The Bank for International Settlement (BIS) in its document on credit risk management outlined sound practices: (i) appropriate credit risk environment, (ii) sound credit-granting process, (iii) maintaining appropriate credit administration, and finally (iv) ensuring adequate controls over credit risk.  If the cue of BIS is implemented and lending infrastructure is strengthened, the quality of credit origination will improve significantly when the loan recovery tools developed thus far will be enough to manage the credit risk.

Forward Outlook on Asset Quality

Banks already loaded with high levels of bad debts are further stressed due to the impact of pandemic induced challenges. The potential large-scale rise in GNPAs in the coming fiscal year, 2021-22, needs to be tackled well with a multipronged strategy. Granting additional loans and restructuring of the existing loan facilities will provide borrowers enough time to recoup from the ongoing stress.  While the RBI in its recent Financial Stability Reportacknowledged that when the standstill clause in asset classification is lifted, banks will witness a rise in GNPAs to 13.5% by September 2021 in baseline stress that can slip to 14.8% in a severe stress situation.

Looking at the extraordinariness of the ongoing crisis, while it is necessary to focus on near-term challenges, at the same time, banks should not lose sight of the long-term systemic approach to improve the asset quality. While all the stakeholders are working together to tackle near-term challenges, additional capital infusion and even setting up of a bad bank could be a possibility.

Long-Term Approach

Working out process reengineering of credit origination, monitoring and quick debt resolution can be an integrated long-term approach to improve the quality of assets in banks. Going by the size of bank borrowers, collateralised loans: farm loans, retail loans, MSME loans, many of them having an add-on cover of collateral securities, are large in numbers and low in value. Whereas large loans and corporate sector loans, mostly secured by primary securities built with loan funds, are low in number of borrowers but high in value.
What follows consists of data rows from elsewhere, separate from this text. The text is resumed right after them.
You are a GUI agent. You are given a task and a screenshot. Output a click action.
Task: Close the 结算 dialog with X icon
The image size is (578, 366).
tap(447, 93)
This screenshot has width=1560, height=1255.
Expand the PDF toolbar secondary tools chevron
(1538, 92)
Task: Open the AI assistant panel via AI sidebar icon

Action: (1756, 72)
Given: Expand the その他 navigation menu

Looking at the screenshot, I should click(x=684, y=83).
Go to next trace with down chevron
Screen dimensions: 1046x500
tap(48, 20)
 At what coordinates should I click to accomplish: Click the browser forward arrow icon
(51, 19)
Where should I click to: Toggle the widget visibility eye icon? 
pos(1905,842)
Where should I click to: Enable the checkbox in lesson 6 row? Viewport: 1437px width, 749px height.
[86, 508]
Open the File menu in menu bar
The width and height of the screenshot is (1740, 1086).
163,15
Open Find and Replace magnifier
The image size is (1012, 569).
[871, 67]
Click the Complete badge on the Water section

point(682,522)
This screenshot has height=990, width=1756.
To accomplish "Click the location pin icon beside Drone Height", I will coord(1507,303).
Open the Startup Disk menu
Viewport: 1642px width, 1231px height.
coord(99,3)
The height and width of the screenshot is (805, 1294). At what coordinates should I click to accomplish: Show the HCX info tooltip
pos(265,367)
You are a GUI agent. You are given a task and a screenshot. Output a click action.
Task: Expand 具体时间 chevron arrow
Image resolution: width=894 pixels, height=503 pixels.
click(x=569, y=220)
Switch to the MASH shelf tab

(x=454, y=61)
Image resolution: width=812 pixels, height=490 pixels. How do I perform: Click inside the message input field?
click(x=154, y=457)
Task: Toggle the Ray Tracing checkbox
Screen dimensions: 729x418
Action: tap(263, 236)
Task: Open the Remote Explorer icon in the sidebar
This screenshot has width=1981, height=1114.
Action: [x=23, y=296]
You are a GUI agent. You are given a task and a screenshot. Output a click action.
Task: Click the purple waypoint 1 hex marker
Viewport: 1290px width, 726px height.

According to the size-wise distribution of borrowers, out of 27.25 crore bank borrowers in March 2020, only 6,79,034, much less than one crore borrowers have borrowed Rs 1 crore or more from banks sharing 56.3 % of total outstanding bank loans of Rs 105 trillion. Loans of Rs 47.38 trillion are spread among 89,473 borrowers who have borrowed more than Rs 10 crore. 95.7% of borrowers have loan limits up to Rs 10 lakh. 77 % borrowers have loans below Rs 5 lakh.

The crux of the problem may be due to the engagement of banks in handling large numbers of loans of small value – less than Rs 10 lakh. In an effort for equitable distribution of resources, banks may not be able to balance the interest of a few large size loan accounts. If the proportionality of focus on few large loan accounts is ensured, the quality of loan portfolio can improve.

While improving credit appraisal and follow-up techniques, it may be necessary to earmark certain bank branches for small value loans while loans of Rs 1 crore and above to be handled by a few branches where the compatible talent pool can be parked. Even alliances with non-banks for small size loans can be worked out so that more time can be devoted to large size loans.

Post-sanction scrutiny of borrowers conduct and account operations need more attention. Technology can be better used to follow up loan accounts of Rs 1 crore and above with enhanced oversight to prevent the downgrade of loan accounts. If due to any external or internal cause the account goes out of order, quick action to retrieve it can be planned.

However best, the external legal ecosystem is improved, unless the credit origination and internal follow-up methodology of credit is improved, the asset quality standards cannot sync with best practices. Unless credit quality improves, banks will not have enough latitude to compete in terms of risk-based pricing and market share. Any temporary solution like formation of a bad bank/alternate investment fund can be a band-aid and not a panacea against the ills of the present state of credit risk management in banks.

The views presented in this article are his own.